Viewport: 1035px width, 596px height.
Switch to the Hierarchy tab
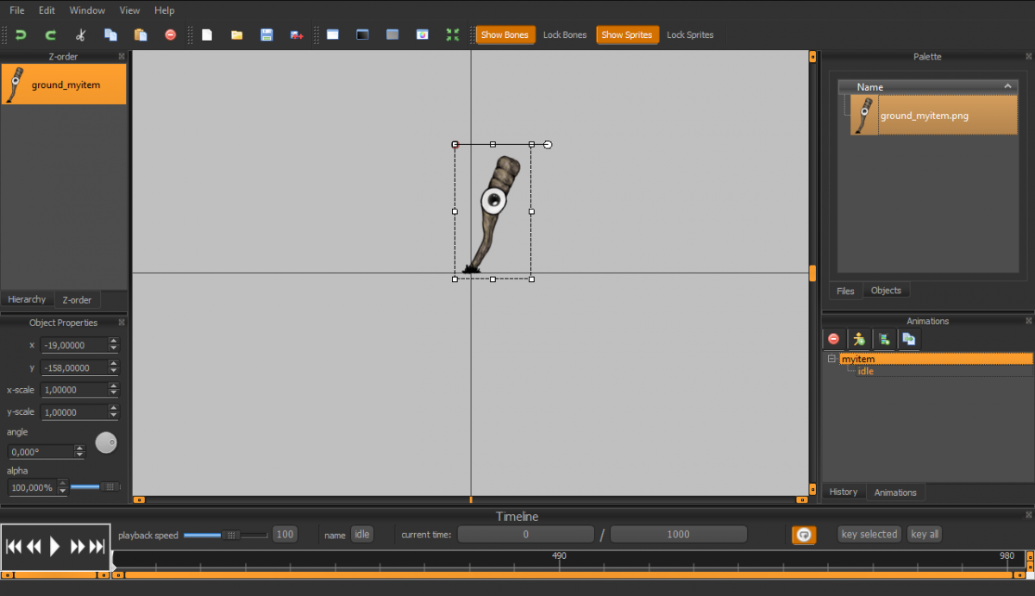coord(27,299)
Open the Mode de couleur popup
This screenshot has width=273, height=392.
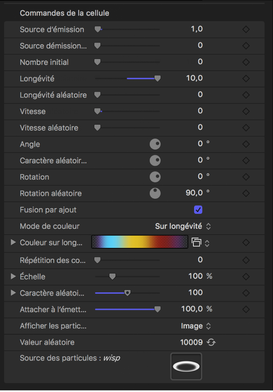183,226
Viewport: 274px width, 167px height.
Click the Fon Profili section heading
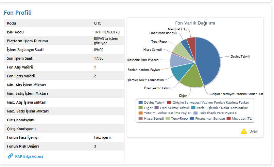tap(18, 13)
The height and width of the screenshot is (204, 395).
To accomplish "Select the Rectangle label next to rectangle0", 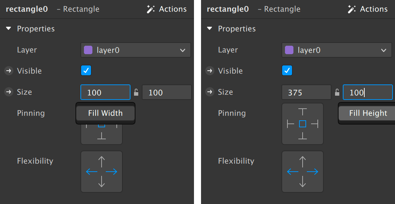I will [x=78, y=9].
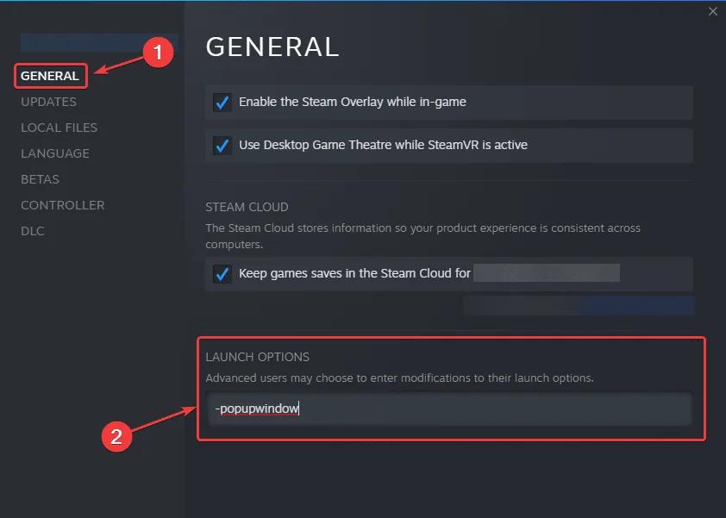Open the DLC tab

tap(33, 231)
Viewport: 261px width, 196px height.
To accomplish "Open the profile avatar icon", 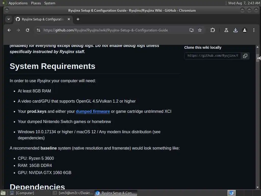I will pos(244,30).
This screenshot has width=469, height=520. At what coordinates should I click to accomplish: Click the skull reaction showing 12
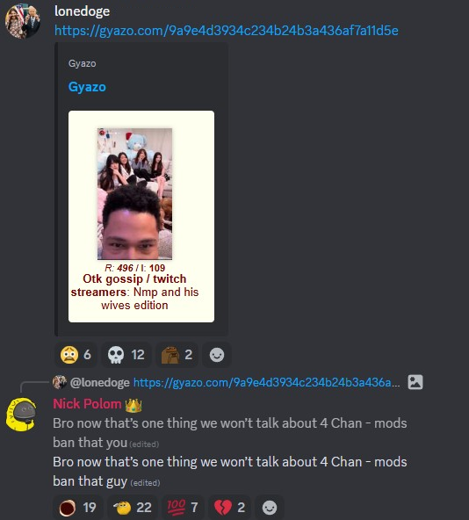click(x=126, y=355)
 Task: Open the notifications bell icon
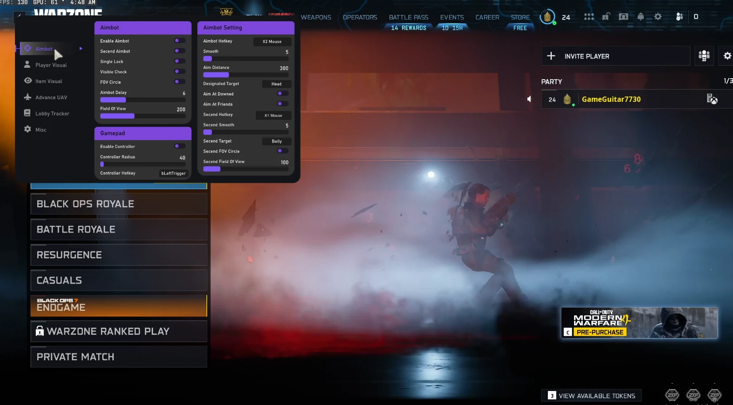tap(641, 17)
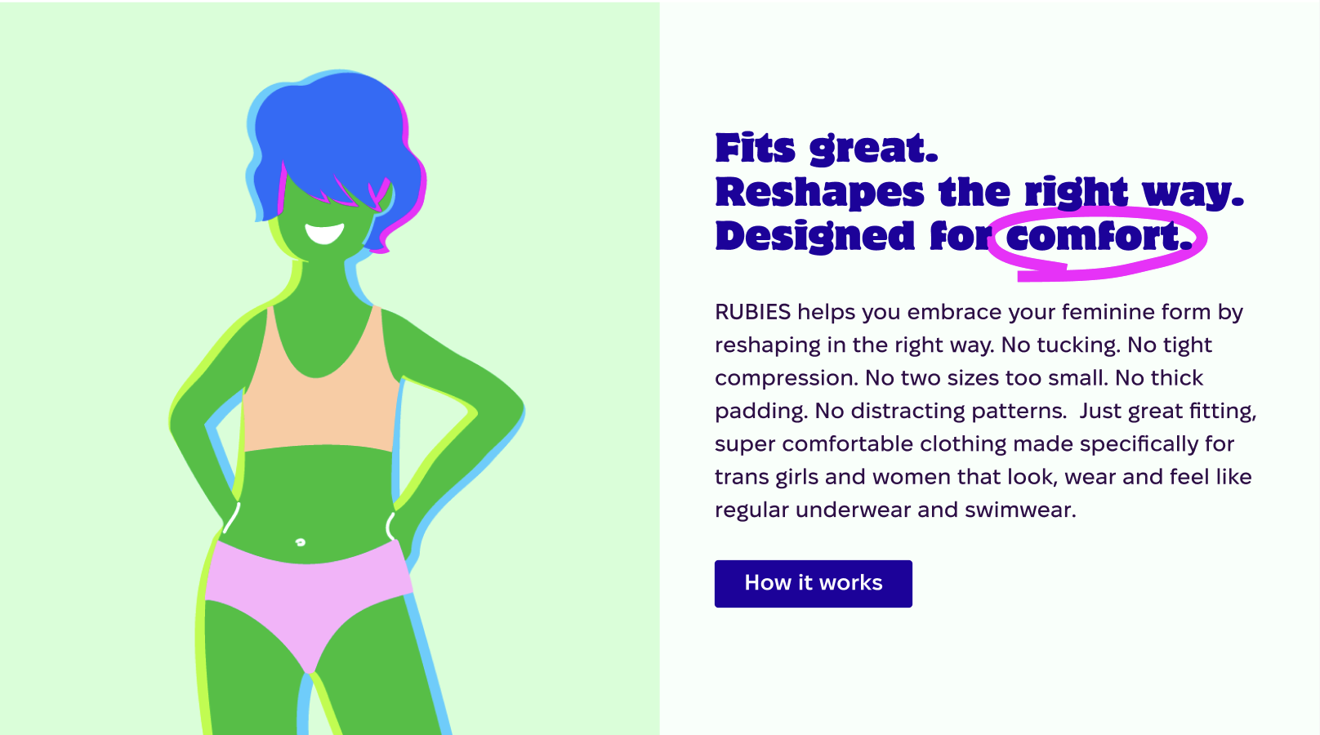Screen dimensions: 1320x735
Task: Click the phrase trans girls and women
Action: (817, 477)
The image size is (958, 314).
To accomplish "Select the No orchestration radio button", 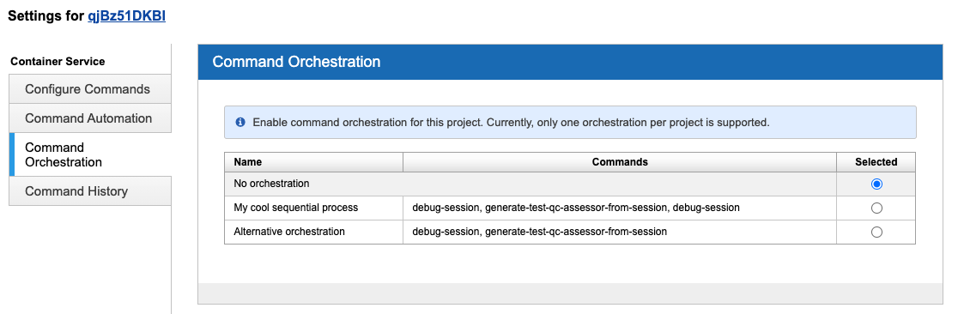I will [x=876, y=184].
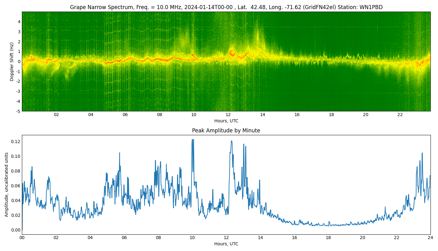This screenshot has height=251, width=438.
Task: Click the 0 Hz Doppler shift tick label
Action: tap(19, 61)
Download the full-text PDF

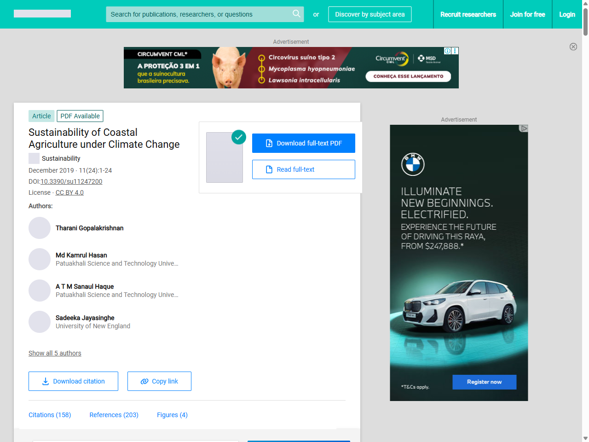[304, 143]
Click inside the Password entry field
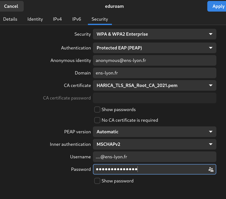This screenshot has width=226, height=199. (x=149, y=169)
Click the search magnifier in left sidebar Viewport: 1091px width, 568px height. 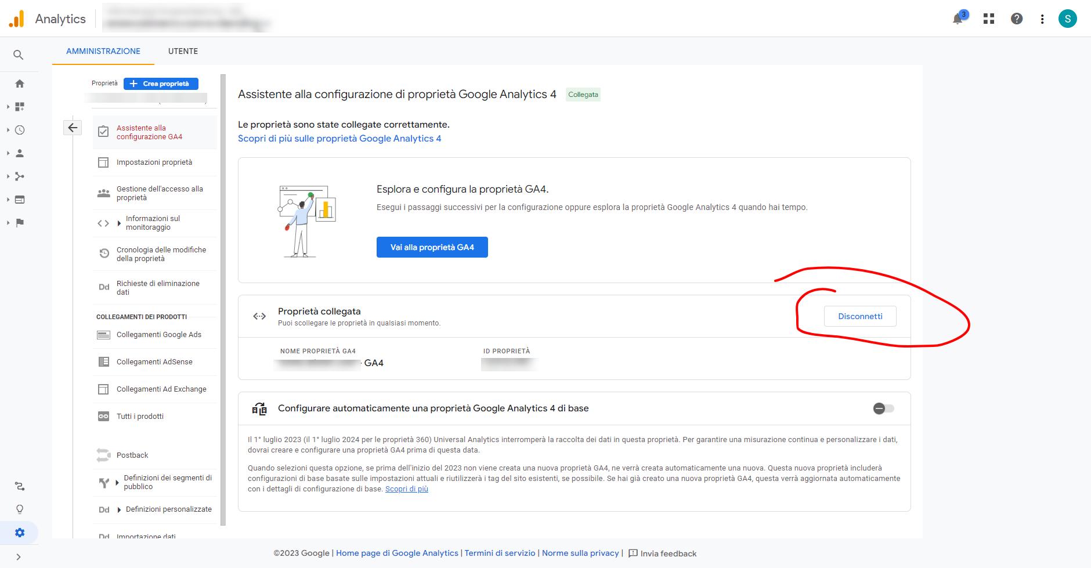point(19,55)
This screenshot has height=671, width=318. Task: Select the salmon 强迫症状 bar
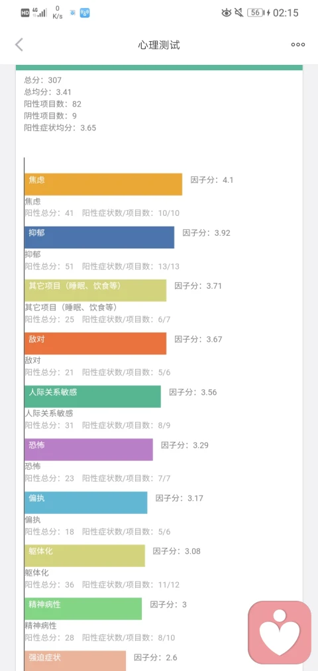point(76,660)
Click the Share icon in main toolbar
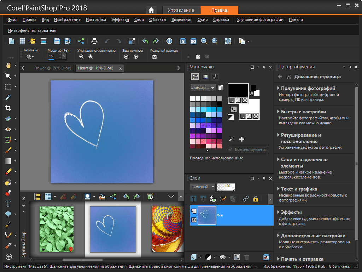 coord(81,41)
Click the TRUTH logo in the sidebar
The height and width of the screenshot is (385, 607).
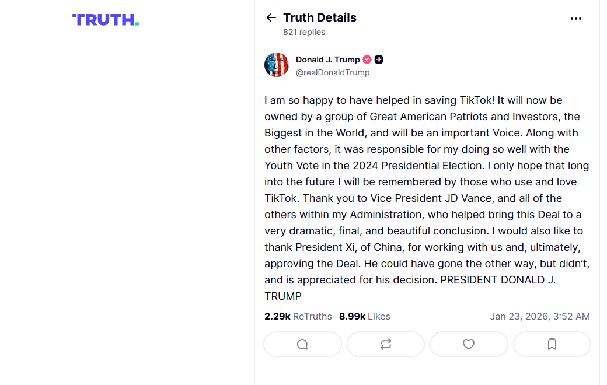click(105, 19)
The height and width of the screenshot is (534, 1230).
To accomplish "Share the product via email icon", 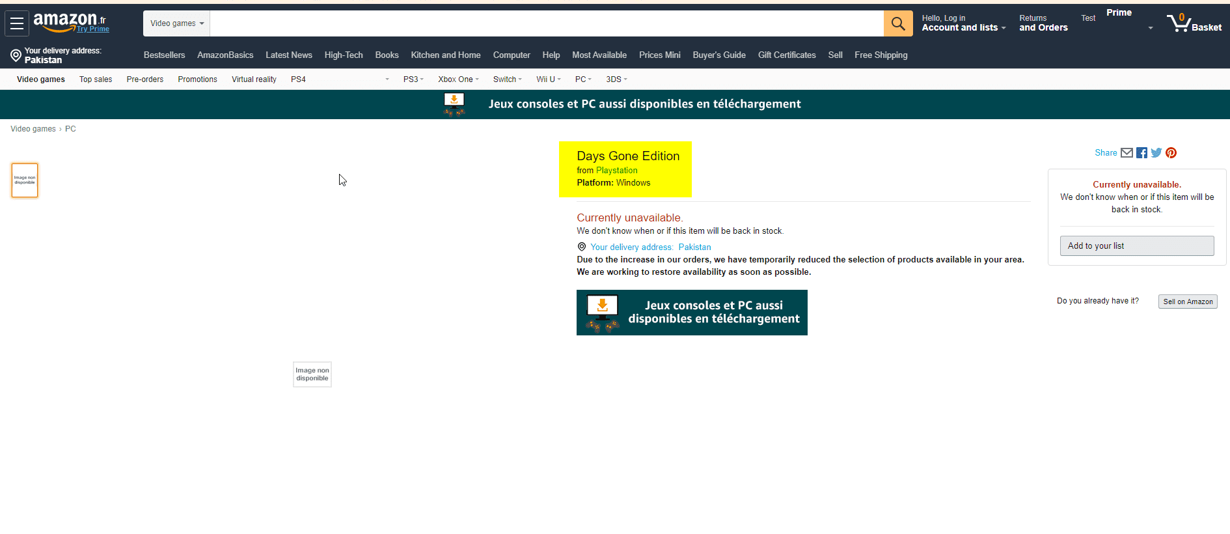I will coord(1127,153).
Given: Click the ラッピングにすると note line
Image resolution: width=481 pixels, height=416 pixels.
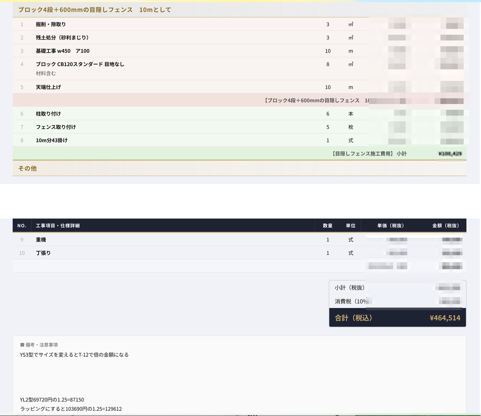Looking at the screenshot, I should click(x=71, y=409).
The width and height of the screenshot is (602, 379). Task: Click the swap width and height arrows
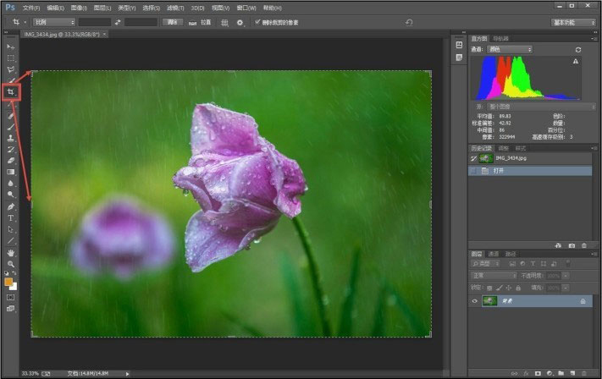[x=118, y=22]
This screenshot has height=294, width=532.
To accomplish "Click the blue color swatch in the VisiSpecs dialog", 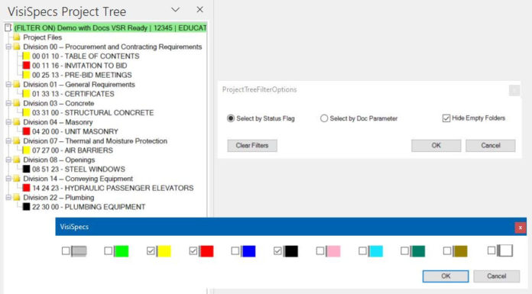I will (x=248, y=251).
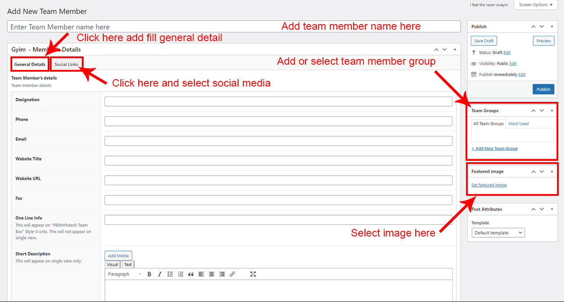Viewport: 564px width, 302px height.
Task: Center align the text
Action: (212, 274)
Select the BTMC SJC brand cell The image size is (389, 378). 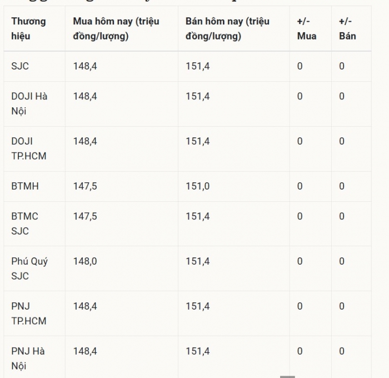click(x=34, y=223)
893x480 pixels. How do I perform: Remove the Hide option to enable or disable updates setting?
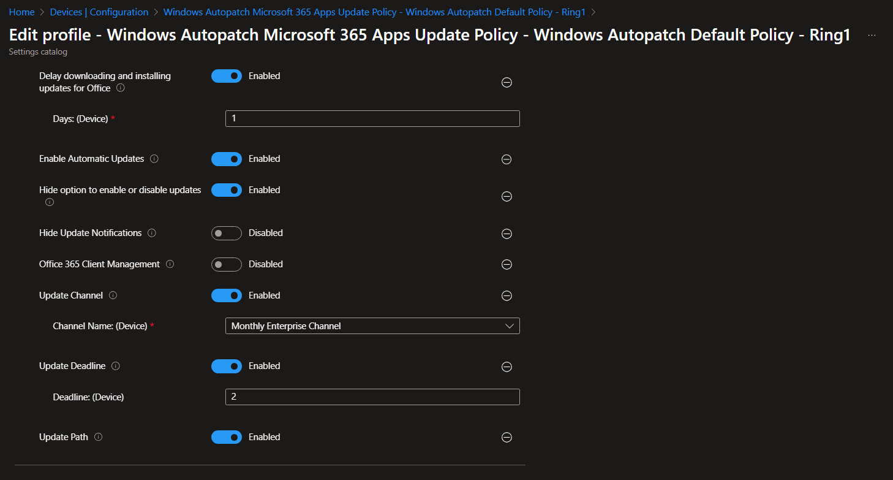507,197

════

■ TASK GOAL ■
Take the lines from the start of the material to the line with "The height and width of the screenshot is (204, 395).", both included, and transcribe them exactly without the pictures.

■ PROBLEM SOLUTION ■
Viewport: 1035px width, 596px height.
Switch to the Hierarchy tab
coord(27,299)
Open the Mode de couleur popup
This screenshot has width=273, height=392.
183,226
Viewport: 274px width, 167px height.
Click the Fon Profili section heading
tap(18, 13)
The height and width of the screenshot is (204, 395).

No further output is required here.